Interactions With Immune Cells

Neutrophils interact with other immune cells, shaping inflammation and influencing infection resolution and tissue repair. These interactions involve direct contact and signaling molecules that modulate immune activity.

A key interaction occurs with macrophages, which play roles in inflammation and repair. As neutrophils complete their antimicrobial functions, they undergo apoptosis and are engulfed by macrophages in efferocytosis. This clearance prevents excessive inflammation and shifts macrophages toward an anti-inflammatory phenotype, promoting tissue resolution.
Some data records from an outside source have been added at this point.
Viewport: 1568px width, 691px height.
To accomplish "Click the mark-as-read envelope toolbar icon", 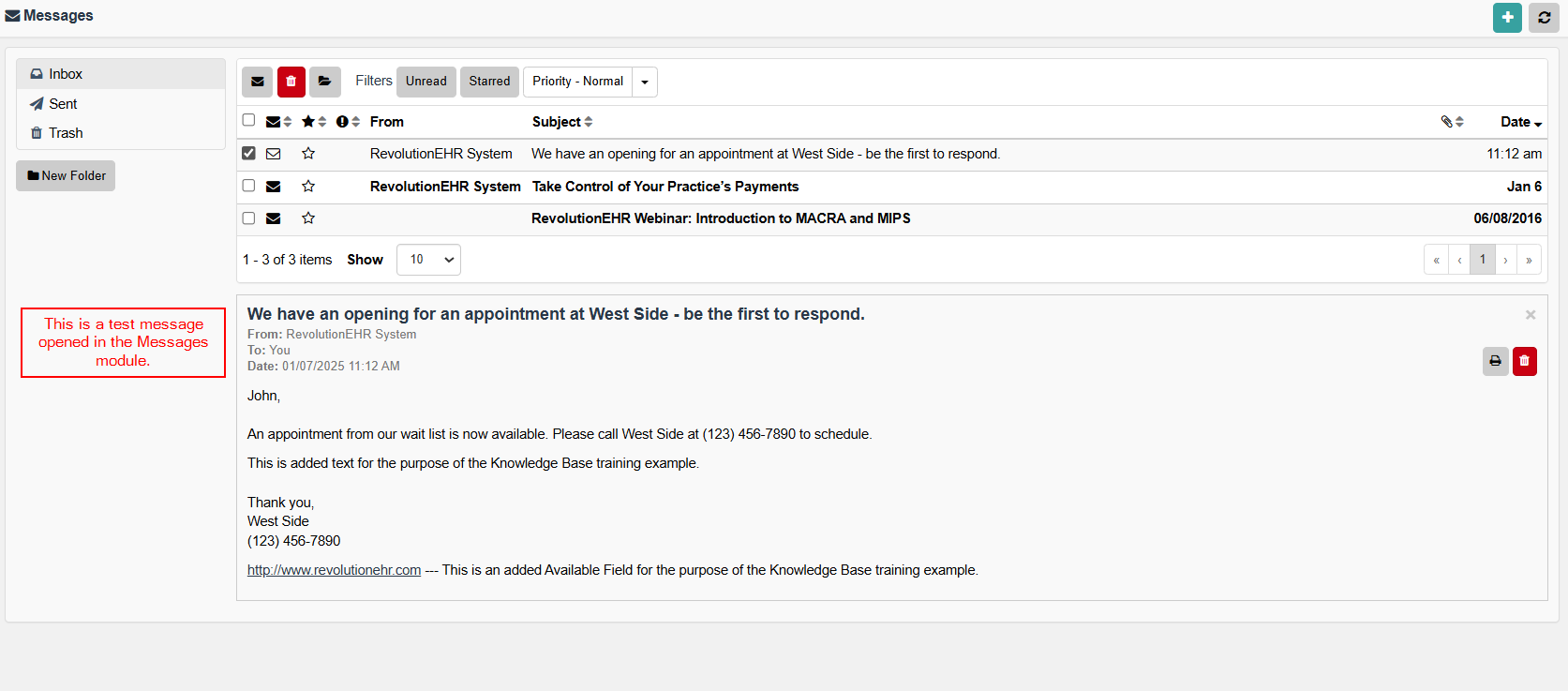I will click(x=258, y=82).
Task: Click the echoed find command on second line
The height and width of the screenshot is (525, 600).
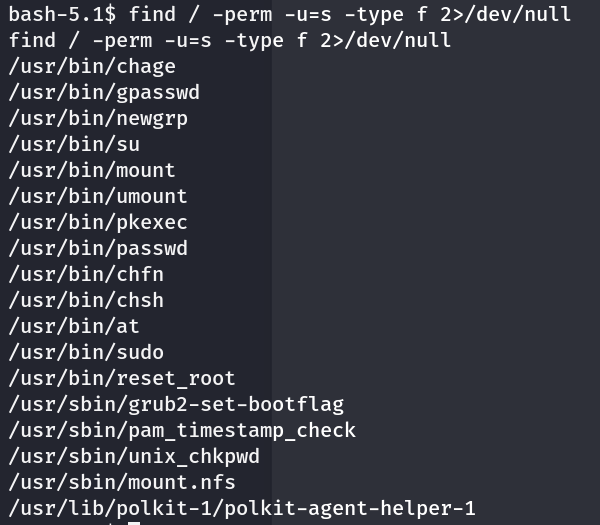Action: 230,40
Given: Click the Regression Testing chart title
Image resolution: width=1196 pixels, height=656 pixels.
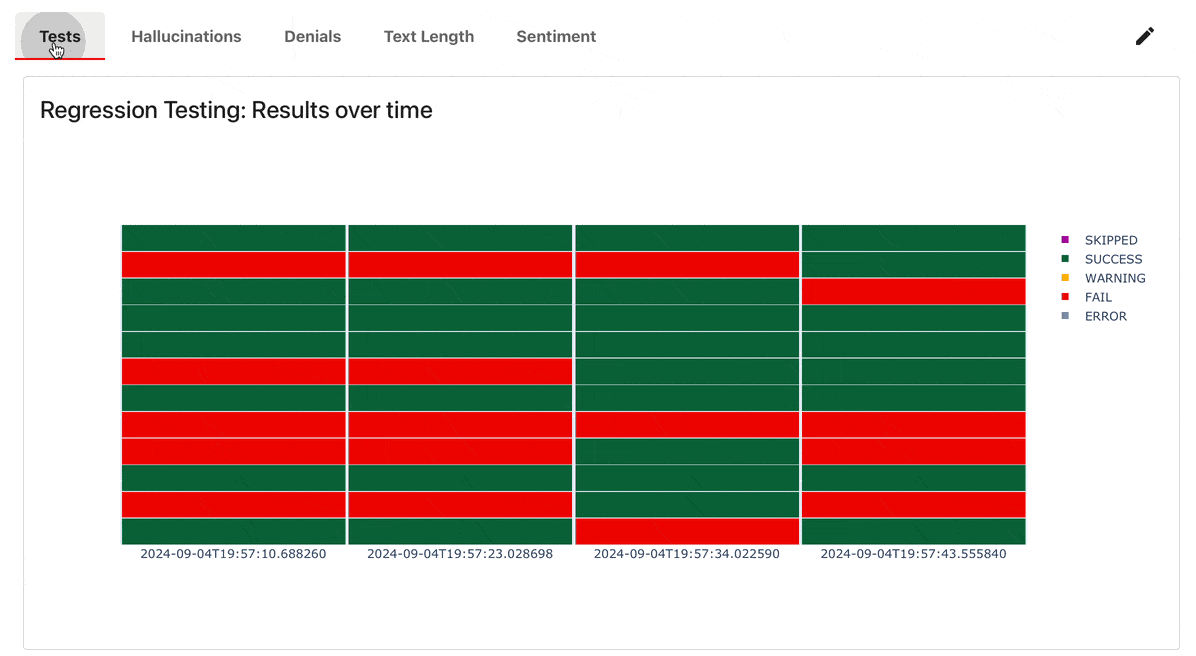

Neutrophils also communicate with dendritic cells, influencing adaptive immunity by modulating antigen presentation. By releasing cytokines like tumor necrosis factor-alpha (TNF-α) and interleukin-12 (IL-12), they enhance dendritic cell maturation and T cell activation, linking innate and adaptive immunity. Additionally, interactions with natural killer (NK) cells enhance host defense against intracellular pathogens. Neutrophils release interferon-gamma (IFN-γ) and other signals that boost NK cell cytotoxicity, improving responses against virus-infected or malignant cells.

These interactions highlight neutrophils’ broader role beyond first responders, demonstrating their influence on immune dynamics in infection and tissue healing.